From Robert Morris
Philad[elphi]a April 23d 1787
The Public Papers have announced Your consent to serve as a Member of the Convention to be held in this City.1 this is what I ardently wished for & I am truely rejoiced at it—I was only restrained from writing to you by Motives of delicacy, thinking that your own judgement rather than the perswasion of Friends ought to determine. I hope Mrs Washington will come with you & Mrs Morris joins me in requesting that you will on your arrival come to our House & make it your Home during your Stay in this City. We will give You as little trouble as possible and endeavour to make it agreable, it will be a charming season for Travelling, and Mrs Washington as well as yourself will find benefit from the Journey Change of Air &c. As I hope soon for the pleasure of seeing you I will only add that you must not refuse our request & the honor you confer by acceptance shall ever be considered as a great favour.2
Our New Bishop brought the enclosed letter from England, He desired me to forward it & to present his most respectfull Compts.3 I am Dear Sir Your most obedt & humble Servant
1. On Saturday, 21 April 1787, the Pennsylvania Packet, and Daily Advertiser(Philadelphia) printed a dispatch from Richmond, Va., dated 11 April: “It is with peculiar satisfaction we inform the public, that our illustrious fellow citizen, GEORGE WASHINGTON, Esq. has consented to serve on the ensuing federal convention to be held in Philadelphia the second Monday in May next:and that his Excellency Edmund Randolph, Esq. proposes leaving this City early in that month, on the same business.”

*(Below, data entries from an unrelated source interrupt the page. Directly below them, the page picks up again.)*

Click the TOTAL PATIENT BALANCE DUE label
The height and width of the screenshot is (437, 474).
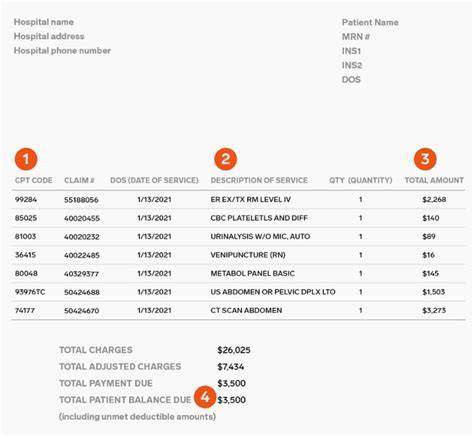(125, 400)
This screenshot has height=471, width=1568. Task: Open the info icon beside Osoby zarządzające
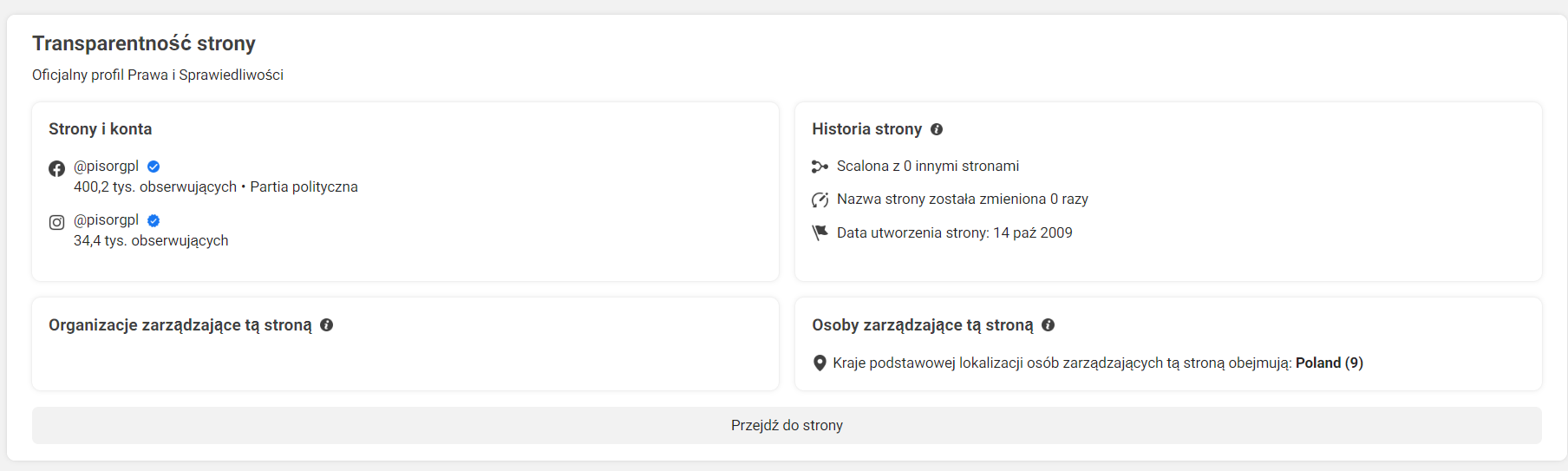click(x=1049, y=325)
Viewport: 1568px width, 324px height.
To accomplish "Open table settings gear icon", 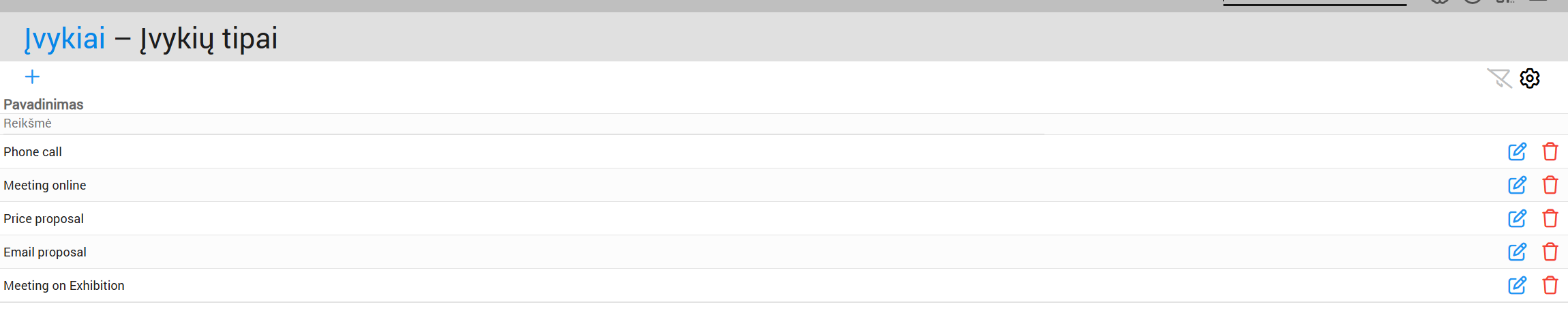I will (1530, 78).
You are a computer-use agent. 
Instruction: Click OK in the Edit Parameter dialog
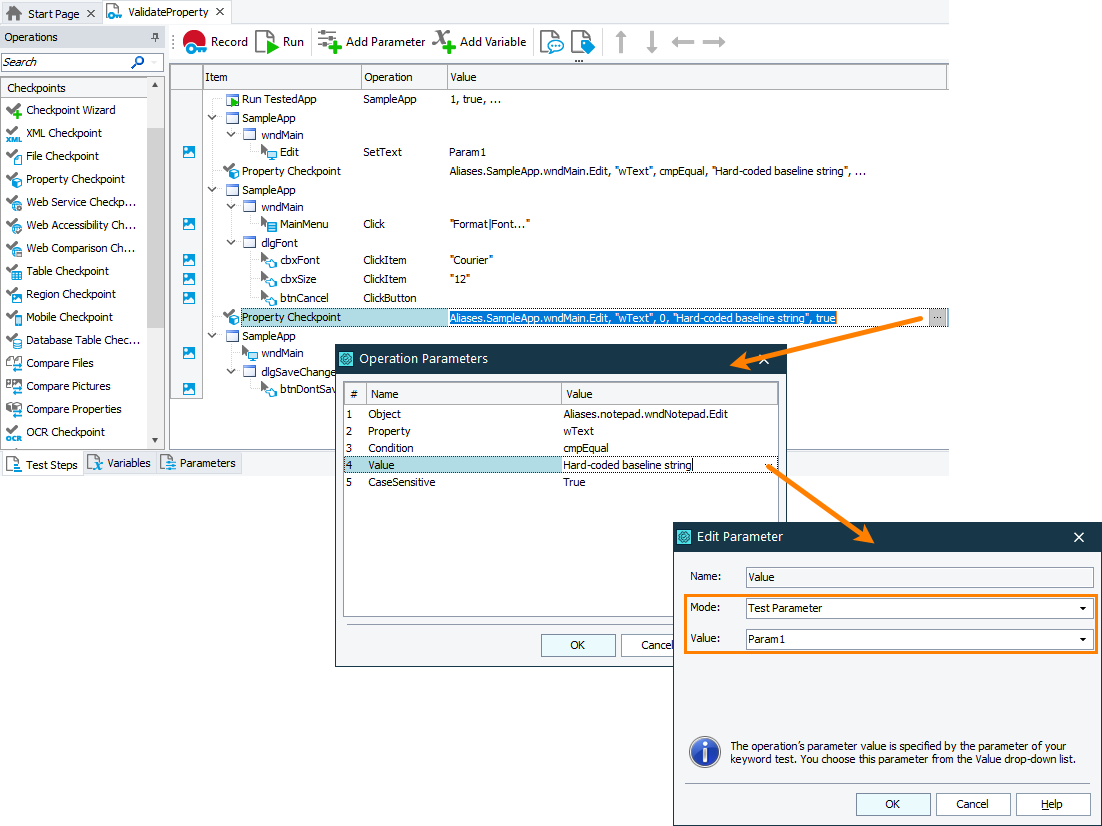point(892,804)
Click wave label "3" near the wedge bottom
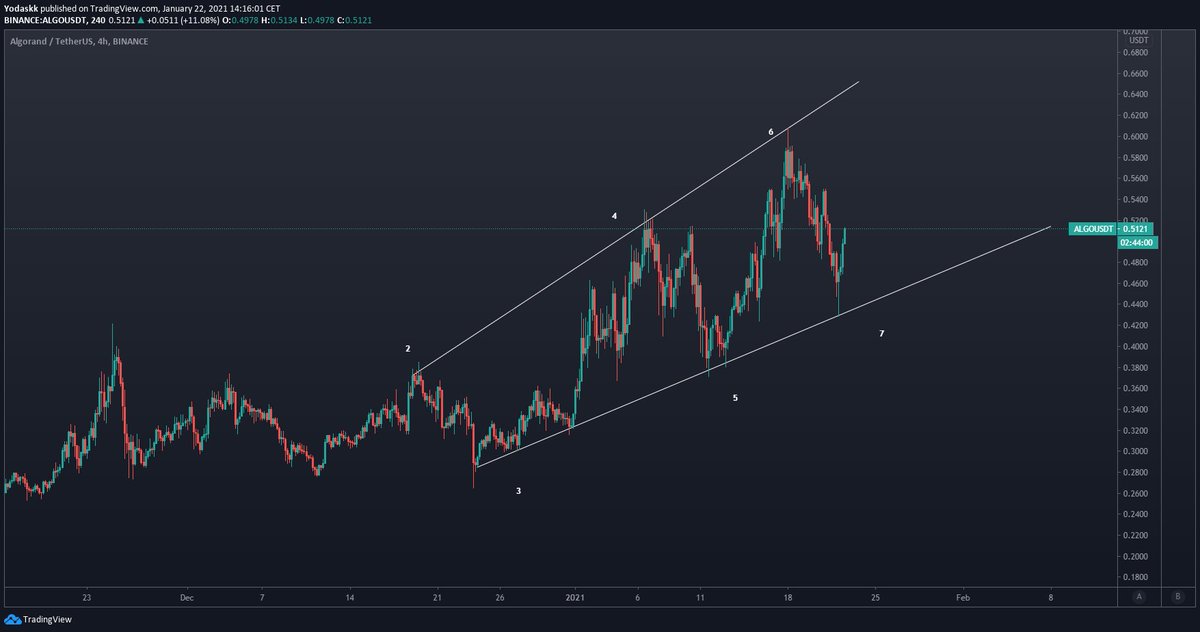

2. GW on 5 May refused Morris’s invitation, but upon his arrival in Philadelphia on Sunday, 13 May, he was persuaded by the Morrises “to lodge with them” (Diaries description begins Donald Jackson and Dorothy Twohig, eds. The Diaries of George Washington. 6 vols. Charlottesville, Va., 1976–79. description ends , 5:155). He continued to live in the Morrises’ house on the south side of Market Street below Sixth Street throughout his stay in Philadelphia.
3. The letter from England has not been identified. The “new Bishop” was William White (1748–1836), the brother of Morris’s wife, Mary.